┏━━

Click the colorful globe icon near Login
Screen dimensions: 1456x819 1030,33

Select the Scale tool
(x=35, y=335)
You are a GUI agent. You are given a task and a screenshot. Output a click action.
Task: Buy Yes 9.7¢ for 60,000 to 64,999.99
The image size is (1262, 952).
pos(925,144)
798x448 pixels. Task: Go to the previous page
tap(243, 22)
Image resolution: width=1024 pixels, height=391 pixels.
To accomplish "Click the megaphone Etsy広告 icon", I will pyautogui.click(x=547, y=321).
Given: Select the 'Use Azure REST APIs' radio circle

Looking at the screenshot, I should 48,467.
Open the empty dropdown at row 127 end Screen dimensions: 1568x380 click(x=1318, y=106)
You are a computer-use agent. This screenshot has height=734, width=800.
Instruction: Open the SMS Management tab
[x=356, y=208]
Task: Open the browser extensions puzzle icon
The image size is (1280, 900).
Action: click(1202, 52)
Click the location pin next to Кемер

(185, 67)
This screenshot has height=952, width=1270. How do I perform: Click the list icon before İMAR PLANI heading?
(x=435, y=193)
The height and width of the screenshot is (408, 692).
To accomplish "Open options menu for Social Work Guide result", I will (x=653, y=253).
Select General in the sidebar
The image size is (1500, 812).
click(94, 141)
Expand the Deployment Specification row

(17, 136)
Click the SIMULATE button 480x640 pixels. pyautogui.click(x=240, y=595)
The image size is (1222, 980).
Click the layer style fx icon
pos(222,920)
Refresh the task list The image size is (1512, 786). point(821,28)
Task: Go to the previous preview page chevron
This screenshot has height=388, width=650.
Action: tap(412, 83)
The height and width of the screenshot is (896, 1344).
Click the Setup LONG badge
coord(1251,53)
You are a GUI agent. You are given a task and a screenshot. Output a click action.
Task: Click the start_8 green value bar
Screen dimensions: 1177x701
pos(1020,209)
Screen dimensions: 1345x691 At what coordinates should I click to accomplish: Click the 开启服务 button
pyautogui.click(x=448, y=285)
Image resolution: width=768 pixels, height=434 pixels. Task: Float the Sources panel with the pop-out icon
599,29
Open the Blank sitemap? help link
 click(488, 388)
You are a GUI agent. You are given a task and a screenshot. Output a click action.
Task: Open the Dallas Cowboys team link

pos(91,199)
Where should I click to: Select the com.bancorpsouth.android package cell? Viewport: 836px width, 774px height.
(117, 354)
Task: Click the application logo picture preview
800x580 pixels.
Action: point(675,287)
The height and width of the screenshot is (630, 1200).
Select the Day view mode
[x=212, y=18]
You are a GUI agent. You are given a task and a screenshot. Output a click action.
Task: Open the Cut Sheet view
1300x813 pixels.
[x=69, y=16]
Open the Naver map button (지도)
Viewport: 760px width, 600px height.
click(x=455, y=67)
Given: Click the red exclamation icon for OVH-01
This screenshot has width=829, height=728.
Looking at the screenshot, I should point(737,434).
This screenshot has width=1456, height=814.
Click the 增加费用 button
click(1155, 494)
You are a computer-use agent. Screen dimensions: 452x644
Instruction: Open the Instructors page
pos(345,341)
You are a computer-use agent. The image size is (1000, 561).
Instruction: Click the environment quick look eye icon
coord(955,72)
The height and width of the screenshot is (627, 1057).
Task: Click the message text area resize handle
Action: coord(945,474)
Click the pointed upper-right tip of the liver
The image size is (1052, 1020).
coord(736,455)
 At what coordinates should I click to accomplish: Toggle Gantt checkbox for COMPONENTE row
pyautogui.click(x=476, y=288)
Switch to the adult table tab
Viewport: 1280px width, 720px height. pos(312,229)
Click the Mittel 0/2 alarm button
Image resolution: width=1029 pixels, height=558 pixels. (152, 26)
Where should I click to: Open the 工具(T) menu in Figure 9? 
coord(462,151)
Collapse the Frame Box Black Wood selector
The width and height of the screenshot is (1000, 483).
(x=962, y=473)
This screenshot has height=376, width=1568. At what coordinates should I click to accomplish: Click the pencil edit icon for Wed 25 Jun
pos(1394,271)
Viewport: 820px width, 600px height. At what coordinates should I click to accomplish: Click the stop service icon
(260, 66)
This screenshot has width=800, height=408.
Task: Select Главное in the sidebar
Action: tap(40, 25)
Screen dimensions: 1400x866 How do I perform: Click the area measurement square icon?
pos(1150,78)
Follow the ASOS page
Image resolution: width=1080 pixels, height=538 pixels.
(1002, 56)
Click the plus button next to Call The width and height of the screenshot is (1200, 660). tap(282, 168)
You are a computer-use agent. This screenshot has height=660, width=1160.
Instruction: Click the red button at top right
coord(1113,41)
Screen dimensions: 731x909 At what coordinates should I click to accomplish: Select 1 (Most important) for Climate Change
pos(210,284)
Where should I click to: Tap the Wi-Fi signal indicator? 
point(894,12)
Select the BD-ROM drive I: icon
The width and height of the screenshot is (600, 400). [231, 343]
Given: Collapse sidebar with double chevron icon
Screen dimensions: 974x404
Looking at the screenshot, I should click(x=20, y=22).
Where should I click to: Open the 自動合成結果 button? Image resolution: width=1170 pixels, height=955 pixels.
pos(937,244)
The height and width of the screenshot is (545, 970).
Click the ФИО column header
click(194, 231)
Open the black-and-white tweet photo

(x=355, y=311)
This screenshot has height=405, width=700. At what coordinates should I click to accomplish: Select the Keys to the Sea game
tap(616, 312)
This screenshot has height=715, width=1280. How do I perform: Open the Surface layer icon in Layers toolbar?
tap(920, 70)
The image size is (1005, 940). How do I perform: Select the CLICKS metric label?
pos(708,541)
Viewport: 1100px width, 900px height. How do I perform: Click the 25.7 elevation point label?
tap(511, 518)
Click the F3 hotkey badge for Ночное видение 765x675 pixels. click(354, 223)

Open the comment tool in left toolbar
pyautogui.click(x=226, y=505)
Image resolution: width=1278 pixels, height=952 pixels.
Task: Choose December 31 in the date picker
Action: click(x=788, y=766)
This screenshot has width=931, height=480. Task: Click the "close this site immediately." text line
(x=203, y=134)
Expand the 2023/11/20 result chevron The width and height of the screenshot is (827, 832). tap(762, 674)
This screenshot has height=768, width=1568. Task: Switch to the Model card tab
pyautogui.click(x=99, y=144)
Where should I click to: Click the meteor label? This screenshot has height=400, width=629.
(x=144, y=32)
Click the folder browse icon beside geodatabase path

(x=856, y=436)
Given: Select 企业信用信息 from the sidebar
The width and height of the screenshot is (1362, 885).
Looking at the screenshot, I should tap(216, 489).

┗━━

Restate verbatim the first line above and all lines after it through the line containing "has height=734, width=800."; omit the rest.

== RESULT BELOW ==
Click the colorful globe icon near Login
Screen dimensions: 1456x819 1030,33

Select the Scale tool
(x=35, y=335)
You are a GUI agent. You are given a task and a screenshot. Output a click action.
Task: Buy Yes 9.7¢ for 60,000 to 64,999.99
The image size is (1262, 952).
pos(925,144)
798x448 pixels. Task: Go to the previous page
tap(243, 22)
Image resolution: width=1024 pixels, height=391 pixels.
To accomplish "Click the megaphone Etsy広告 icon", I will pyautogui.click(x=547, y=321).
Given: Select the 'Use Azure REST APIs' radio circle

Looking at the screenshot, I should 48,467.
Open the empty dropdown at row 127 end Screen dimensions: 1568x380 click(x=1318, y=106)
You are a computer-use agent. This screenshot has height=734, width=800.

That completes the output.